Random lwIP Crashes in _POSIX_Mutex_Lock_support()

Sebastian Huber sebastian.huber at embedded-brains.de
Wed Oct 21 13:00:36 UTC 2015



On 21/10/15 14:56, Isaac Gutekunst wrote:
> On 10/21/2015 08:24 AM, Sebastian Huber wrote:
>>
>>
>> On 21/10/15 14:13, Isaac Gutekunst wrote:
>>> Thanks for the reply.
>>>
>>> On 10/21/2015 01:50 AM, Sebastian Huber wrote:
>>>>
>>>>
>>>> On 20/10/15 16:02, Isaac Gutekunst wrote:
>> [...]
>>>>
>>>>>
>>>>> As far as I can tell this would only occur if the caller of 
>>>>> pthread_mutex_lock was in a "bad"
>>>>> state. I don't believe it is in an interrupt context, and don't 
>>>>> know what other bad states
>>>>> could exist.
>>>>
>>>> We have
>>>>
>>>> #define _CORE_mutex_Check_dispatch_for_seize(_wait) \
>>>>    (!_Thread_Dispatch_is_enabled() \
>>>>      && (_wait) \
>>>>      && (_System_state_Get() >= SYSTEM_STATE_UP))
>>>>
>>>> What is the thread dispatch disable level and the system state at 
>>>> this point?
>>>>
>>>> In case the thread dispatch disable level is not zero, then 
>>>> something is probably broken in the
>>>> operating system code which is difficult to find. Could be a 
>>>> general memory corruption problem
>>>> too. Which RTEMS version do you use?
>>>>
>>>
>>> The thread dispatch disable level is usually -1 or -2.
>>> (0xFFFFFFFE or 0xFFFFFFD).
>>
>> A negative value is very bad, but easy to detect via manual 
>> instrumentation (only an hand full
>> of spots touch this variable) or hardware breakpoints/watchpoints. 
>> Looks the rest of
>> _Per_CPU_Information all right?
>>
> It looks like it's only the thread_dispatch_disable_level that's broken.
>
> We'll go and grep for all places for all the places it's touched, and 
> look for something.
>
> The problem with watchpoints is they fire exceptionally often, and 
> putting in a conditional watchpoint slows the code to a crawl, but 
> that may be worth it.
>
> Here are some printouts of the relevant structs right after a crash:
>
> $4 = {
>   cpu_per_cpu = {<No data fields>},
>   isr_nest_level = 0,
>   thread_dispatch_disable_level = 4294967295,
>   executing = 0xc01585c8,
>   heir = 0xc0154038,
>   dispatch_necessary = true,
>   time_of_last_context_switch = {
>     sec = 2992,
>     frac = 10737447432380511034
>   },
>   Stats = {<No data fields>}
> } 

No, this doesn't look good.

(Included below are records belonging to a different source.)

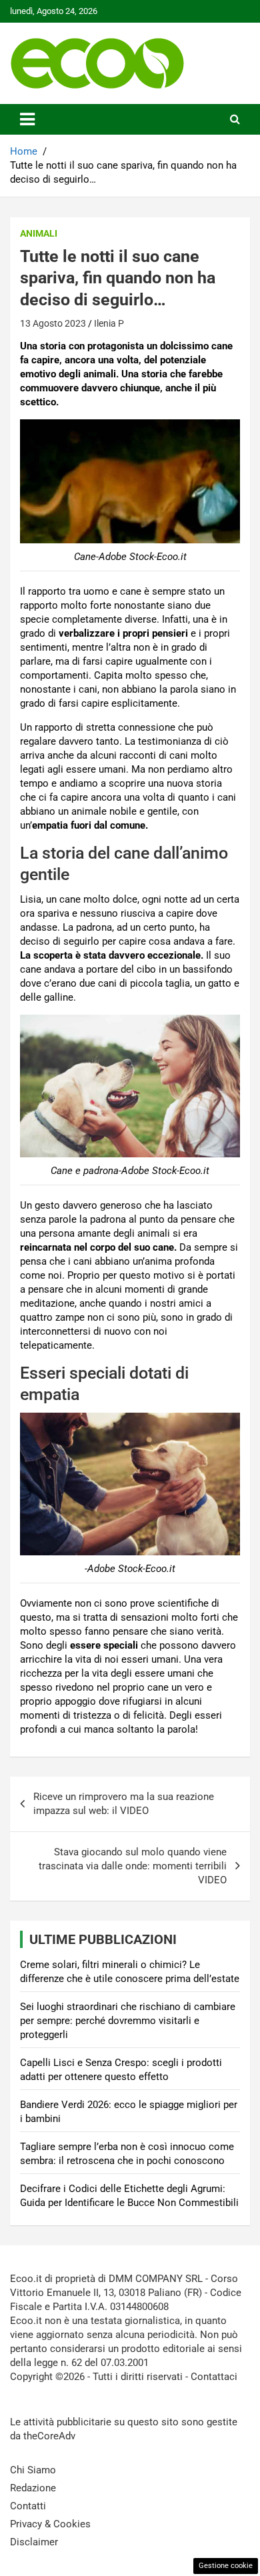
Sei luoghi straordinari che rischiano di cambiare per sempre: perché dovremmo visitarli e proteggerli (127, 2021)
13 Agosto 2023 (53, 323)
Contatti (28, 2506)
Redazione (33, 2488)
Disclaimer (34, 2542)
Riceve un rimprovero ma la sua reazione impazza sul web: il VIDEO (123, 1804)
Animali (38, 233)
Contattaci (214, 2377)
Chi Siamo (33, 2470)
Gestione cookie (226, 2565)
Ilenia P (109, 323)
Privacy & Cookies (50, 2524)
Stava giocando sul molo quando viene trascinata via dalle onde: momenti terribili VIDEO (133, 1866)
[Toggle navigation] (27, 119)
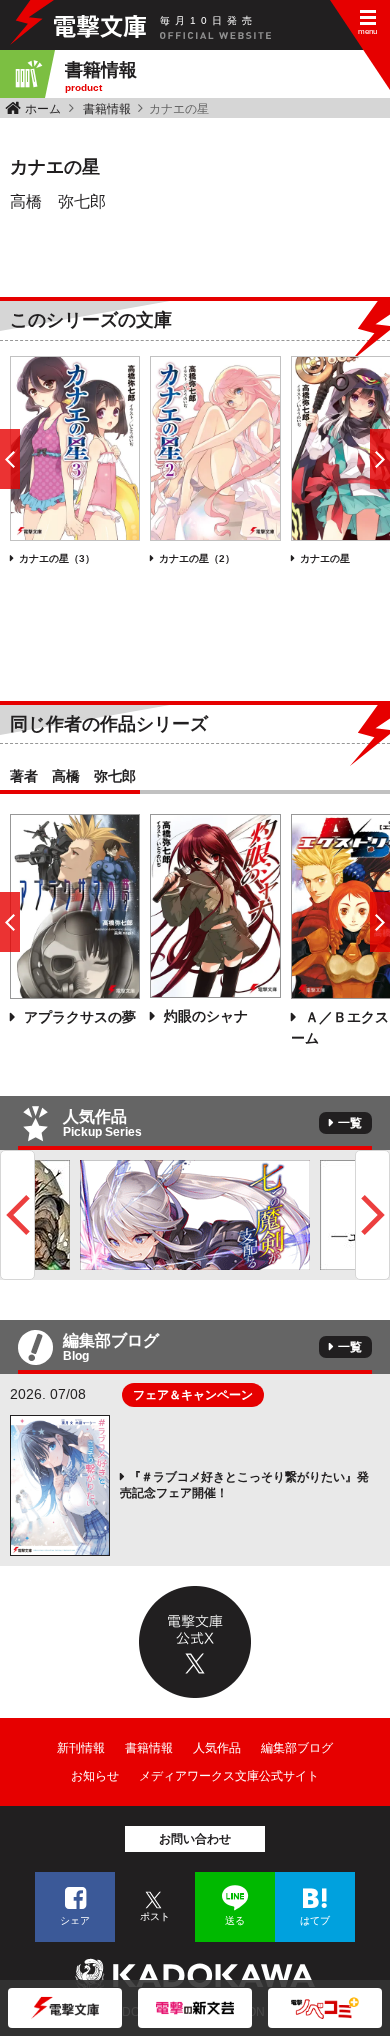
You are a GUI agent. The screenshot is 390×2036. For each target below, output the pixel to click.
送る (235, 1920)
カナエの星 (325, 558)
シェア (75, 1920)
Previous (17, 1215)
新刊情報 (81, 1748)
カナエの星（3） (57, 558)
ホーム (43, 109)
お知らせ (95, 1776)
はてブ (315, 1920)
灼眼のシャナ (204, 1016)
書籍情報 (107, 109)
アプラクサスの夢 (78, 1017)
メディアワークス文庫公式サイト (229, 1776)
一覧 (350, 1123)
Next (372, 1215)
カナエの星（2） (197, 558)
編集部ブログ (297, 1748)
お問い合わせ (195, 1839)
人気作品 (217, 1748)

According to the stack trace you are in 
thread context. However, we have executing != heir and 
dispatch_necessary == true. This is a broken state itself. I guess, 
something is wrong with the interrupt level so that a context switch is 
blocked. On ARMv7-M this is done via the system call exception.